### Aufgabe
Gib aus dem Interview mit Xinran den Abschnitt von "Bitte erläutern Sie, was" bis einschließlich "nicht verstehen können." wortgetreu aus.

Interview mit Xinran
Media-Mania.de: Xinran, zuerst möchte ich sagen, dass Ihr Buch "Gerettete Worte" eines der besten, anrührendsten Werke ist, die ich in den letzten Jahren gelesen habe, und ich rezensiere wirklich leidenschaftlich gern! – Als Sie mit den Recherchen für Ihr Buch begannen, wollten Sie die Erinnerungen einer "stummen Generation" von Chinesen für die Nachwelt bewahren: der Generation der Menschen von etwa siebzig bis neunzig Jahren. In Ihrem Buch erwähnen Sie mehrmals, dass, wenn nicht jemand diese wahren und tief berührenden Erinnerungen veröffentliche, die Kinder und Enkel der Menschen dieser Generation niemals von den Beschwerlichkeiten erfahren werden, denen ihre Eltern und Großeltern ausgesetzt waren, von ihren Erfolgen und Leiden.
Bitte erläutern Sie, was Ihr Buch auch für Europäer interessant machen könnte, für die das China von Guomindang (Kuomintang) und Mao wie auch das heutige China eine recht fremde Welt zu sein scheint, die sie womöglich gar nicht verstehen können.


Xinran: Als ich mein erstes Buch veröffentlichte, "Verborgene Stimmen", wurde ich zu drei oder vier Lesereisen durch die ganze Welt eingeladen, in mindestens dreißig Ländern. Und mich als Chinesin hat, ehrlich gesagt, die Sicht der Europäer und ihr geringes Verständnis für mein Land sehr überrascht und schockiert. Denn wohin auch immer ich gehe, befragen mich die Leute über Menschenrechte, die Kulturrevolution, die politische Lage oder den wirtschaftlichen Fortschritt. Und für mich, die ich zwanzig Jahre damit verbracht habe, bezüglich der Chinesen, insbesondere jener der letzten beiden Generationen, zu recherchieren, sie zu befragen und ihnen zu folgen, zeigt sich, dass es gar kein einziges China gibt. Es existiert ein tiefer Spalt zwischen Stadt und Land, zwischen den Generationen und sogar zwischen West- und Ostchina.

### Vorliegendes Material

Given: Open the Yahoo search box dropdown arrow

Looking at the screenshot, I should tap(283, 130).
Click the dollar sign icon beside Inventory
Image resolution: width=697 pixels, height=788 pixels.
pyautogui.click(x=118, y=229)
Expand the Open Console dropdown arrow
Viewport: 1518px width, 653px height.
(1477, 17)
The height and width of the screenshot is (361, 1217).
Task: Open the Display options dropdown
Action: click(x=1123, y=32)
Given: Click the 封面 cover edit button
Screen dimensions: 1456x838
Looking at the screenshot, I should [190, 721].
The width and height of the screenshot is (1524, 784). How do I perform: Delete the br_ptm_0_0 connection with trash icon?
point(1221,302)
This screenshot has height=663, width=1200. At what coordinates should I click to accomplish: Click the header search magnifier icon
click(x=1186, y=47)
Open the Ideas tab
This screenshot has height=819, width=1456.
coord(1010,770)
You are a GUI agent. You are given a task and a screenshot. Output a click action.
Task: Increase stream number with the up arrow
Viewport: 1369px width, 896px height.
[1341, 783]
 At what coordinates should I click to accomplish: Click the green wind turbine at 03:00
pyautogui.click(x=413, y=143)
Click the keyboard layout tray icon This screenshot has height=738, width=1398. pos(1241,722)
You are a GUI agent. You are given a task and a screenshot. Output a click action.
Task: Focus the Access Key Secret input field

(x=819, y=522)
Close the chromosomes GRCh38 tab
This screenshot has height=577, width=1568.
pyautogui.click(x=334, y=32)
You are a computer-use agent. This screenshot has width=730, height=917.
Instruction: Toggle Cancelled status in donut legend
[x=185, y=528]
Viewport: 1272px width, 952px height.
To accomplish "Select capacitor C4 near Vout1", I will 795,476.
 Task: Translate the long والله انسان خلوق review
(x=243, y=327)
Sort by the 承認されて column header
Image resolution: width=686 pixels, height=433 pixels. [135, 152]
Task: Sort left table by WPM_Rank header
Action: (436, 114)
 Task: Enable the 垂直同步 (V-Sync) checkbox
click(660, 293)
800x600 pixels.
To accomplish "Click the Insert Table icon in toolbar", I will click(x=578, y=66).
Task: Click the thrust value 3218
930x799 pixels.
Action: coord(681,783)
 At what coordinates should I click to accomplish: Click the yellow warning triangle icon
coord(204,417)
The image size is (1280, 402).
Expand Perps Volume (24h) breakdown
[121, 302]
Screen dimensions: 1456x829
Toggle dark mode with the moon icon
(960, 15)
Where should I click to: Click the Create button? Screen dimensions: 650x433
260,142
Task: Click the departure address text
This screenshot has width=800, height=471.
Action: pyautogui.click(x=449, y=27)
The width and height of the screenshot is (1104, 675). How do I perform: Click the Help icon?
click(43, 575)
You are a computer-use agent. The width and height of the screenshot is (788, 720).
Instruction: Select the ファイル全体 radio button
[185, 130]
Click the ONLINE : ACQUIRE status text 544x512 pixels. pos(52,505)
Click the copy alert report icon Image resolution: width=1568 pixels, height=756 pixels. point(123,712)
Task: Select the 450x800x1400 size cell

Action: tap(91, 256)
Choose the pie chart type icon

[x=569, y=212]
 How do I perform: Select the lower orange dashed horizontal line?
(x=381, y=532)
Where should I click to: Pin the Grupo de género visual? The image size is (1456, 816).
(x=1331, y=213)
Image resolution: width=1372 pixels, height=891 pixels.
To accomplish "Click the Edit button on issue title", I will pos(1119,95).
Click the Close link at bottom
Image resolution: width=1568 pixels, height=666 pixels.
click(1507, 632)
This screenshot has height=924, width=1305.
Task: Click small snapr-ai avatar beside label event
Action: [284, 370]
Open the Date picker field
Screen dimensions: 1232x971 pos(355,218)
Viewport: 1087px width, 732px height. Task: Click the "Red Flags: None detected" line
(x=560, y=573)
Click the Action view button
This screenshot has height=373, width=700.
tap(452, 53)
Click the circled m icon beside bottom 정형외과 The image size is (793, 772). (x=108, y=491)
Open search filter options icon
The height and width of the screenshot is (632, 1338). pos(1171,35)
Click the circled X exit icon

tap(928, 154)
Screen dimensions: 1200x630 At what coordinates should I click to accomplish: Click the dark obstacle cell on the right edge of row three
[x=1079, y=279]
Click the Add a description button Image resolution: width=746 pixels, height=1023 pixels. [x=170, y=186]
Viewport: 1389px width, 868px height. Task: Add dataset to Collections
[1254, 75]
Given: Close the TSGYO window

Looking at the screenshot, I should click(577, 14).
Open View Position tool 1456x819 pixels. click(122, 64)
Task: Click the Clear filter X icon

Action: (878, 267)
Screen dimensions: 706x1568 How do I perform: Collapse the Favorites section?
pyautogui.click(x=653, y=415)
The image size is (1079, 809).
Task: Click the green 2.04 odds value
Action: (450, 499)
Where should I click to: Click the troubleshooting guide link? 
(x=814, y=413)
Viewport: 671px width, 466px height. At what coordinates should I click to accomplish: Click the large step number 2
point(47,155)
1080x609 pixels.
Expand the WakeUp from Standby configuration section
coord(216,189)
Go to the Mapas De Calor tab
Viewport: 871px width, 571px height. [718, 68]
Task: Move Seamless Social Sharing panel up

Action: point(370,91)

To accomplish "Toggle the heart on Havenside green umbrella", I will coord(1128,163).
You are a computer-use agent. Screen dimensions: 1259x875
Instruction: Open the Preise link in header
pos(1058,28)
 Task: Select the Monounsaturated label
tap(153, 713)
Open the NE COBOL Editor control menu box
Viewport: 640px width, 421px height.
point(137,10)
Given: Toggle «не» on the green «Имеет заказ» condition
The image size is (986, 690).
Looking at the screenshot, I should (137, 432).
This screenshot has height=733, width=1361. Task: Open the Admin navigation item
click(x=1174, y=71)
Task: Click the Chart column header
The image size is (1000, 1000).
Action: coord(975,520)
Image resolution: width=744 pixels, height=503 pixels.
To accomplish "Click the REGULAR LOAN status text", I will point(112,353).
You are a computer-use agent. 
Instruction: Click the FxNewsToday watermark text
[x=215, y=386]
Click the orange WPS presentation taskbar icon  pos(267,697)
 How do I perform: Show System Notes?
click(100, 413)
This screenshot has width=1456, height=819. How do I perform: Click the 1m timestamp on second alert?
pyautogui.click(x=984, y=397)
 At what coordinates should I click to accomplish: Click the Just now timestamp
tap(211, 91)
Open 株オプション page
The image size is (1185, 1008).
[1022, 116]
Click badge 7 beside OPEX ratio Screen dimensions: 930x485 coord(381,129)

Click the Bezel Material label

### Lösung
Bitte erläutern Sie, was Ihr Buch auch für Europäer interessant machen könnte, für die das China von Guomindang (Kuomintang) und Mao wie auch das heutige China eine recht fremde Welt zu sein scheint, die sie womöglich gar nicht verstehen können.